### DATASET ENTRIES
§

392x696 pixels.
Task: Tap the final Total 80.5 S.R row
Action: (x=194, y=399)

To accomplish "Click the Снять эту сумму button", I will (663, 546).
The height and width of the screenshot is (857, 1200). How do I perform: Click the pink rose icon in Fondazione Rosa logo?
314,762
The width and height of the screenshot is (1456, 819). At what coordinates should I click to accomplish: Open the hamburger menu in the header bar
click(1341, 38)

§

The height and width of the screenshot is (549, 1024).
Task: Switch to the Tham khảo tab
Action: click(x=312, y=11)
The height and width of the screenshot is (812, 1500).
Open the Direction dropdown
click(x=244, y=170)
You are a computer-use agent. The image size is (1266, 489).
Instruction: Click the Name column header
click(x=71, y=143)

§

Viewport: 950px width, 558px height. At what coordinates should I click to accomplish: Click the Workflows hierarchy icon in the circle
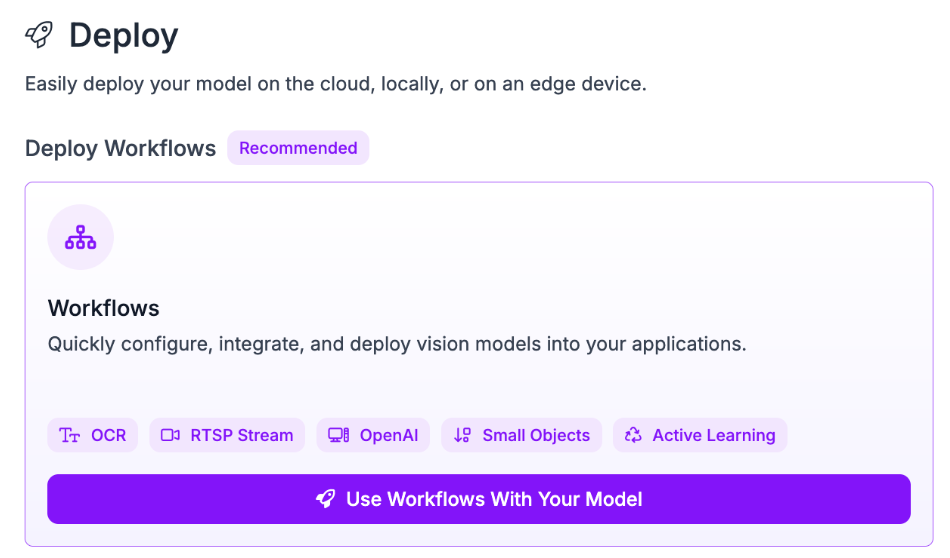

§

### REQUIRED TASK
Copy out the data word for word, everything from the line containing "will (663, 546)." down to the line containing "click(1341, 38)", with both of those lines included.

### RESULT
To accomplish "Click the Снять эту сумму button", I will (663, 546).
The height and width of the screenshot is (857, 1200). How do I perform: Click the pink rose icon in Fondazione Rosa logo?
314,762
The width and height of the screenshot is (1456, 819). At what coordinates should I click to accomplish: Open the hamburger menu in the header bar
click(1341, 38)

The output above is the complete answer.